Daba las gracias todo el día. Animal o cosa eran saludados con una genuflexión y un sonido amable de palabras.
¡Buenos días señora bonita! ¡Buenos días, coche! ¡Buenos días charcos y llanos! ¡Buenos días mi casa y la de todos!
Era buen hombre, un tonto para sus compañeros de trabajo y un ángel para las señoras hartas de fregar el día con la escoba, el plumero o en la oficina tolerar a su jefe.
De bruna sangre, logró sobrevivir a sus muertos. De ojos claros a fuerza de parpadear, Danilo, era una fogata de amor. Tenía una razón siempre para aligerar el peso de los días. Un guía. Un hábil para encontrar el rumbo.

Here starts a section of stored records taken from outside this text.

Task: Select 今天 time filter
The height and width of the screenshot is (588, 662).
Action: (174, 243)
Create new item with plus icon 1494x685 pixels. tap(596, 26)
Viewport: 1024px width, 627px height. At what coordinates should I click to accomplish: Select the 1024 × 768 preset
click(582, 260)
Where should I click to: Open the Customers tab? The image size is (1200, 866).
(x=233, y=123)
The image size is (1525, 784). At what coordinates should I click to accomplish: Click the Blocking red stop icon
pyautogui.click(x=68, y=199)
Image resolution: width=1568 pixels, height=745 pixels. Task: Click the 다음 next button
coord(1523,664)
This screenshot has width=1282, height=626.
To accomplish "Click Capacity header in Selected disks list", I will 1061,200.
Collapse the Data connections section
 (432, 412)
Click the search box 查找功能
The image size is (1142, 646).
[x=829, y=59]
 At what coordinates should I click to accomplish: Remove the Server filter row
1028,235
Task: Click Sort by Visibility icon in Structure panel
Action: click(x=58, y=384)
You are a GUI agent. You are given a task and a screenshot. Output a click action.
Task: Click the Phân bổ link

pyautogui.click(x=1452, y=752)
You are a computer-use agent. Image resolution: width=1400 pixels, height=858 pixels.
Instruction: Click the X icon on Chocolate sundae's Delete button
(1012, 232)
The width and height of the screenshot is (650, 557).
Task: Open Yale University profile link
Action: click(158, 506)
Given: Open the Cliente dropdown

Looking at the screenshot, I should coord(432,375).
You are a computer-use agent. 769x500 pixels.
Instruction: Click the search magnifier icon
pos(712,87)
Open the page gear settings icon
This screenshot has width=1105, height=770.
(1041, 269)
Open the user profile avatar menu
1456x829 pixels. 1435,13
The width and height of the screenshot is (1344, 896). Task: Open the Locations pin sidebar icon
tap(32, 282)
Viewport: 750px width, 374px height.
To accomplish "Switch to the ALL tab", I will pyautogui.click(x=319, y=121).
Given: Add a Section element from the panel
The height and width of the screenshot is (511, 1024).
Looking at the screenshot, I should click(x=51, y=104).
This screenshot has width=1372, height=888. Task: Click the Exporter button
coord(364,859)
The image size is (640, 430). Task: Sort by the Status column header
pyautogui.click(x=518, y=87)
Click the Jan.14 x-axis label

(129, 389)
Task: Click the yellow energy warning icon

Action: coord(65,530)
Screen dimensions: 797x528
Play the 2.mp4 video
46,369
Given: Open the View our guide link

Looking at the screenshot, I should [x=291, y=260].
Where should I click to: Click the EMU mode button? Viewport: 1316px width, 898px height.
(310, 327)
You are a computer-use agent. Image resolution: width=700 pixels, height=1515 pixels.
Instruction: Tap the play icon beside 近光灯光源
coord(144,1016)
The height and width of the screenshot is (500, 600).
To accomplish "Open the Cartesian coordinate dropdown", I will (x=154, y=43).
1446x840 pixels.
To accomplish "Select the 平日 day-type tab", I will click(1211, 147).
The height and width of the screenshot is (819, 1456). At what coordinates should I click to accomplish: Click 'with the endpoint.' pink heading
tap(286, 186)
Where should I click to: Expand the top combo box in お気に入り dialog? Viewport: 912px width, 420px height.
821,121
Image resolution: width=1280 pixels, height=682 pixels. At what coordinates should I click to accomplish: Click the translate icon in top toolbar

Un día, Danilo, se subió al lomo del alcohol. Le entró el desánimo por el pecho y lo enturbió de norte a sur. Es como si se apagara el sol, decían. Como si de repente algo se le rompiera por dentro y se empachara de dar las gracias. Por nada. Ese ritual de apaciguar el grito por el canto.
Danilo se vio caer, rodar por las calles y entre vómitos asegurar que la desdicha es tan frágil como el sereno. A veces, refrenda: la dignidad es un la ra lá que desafina.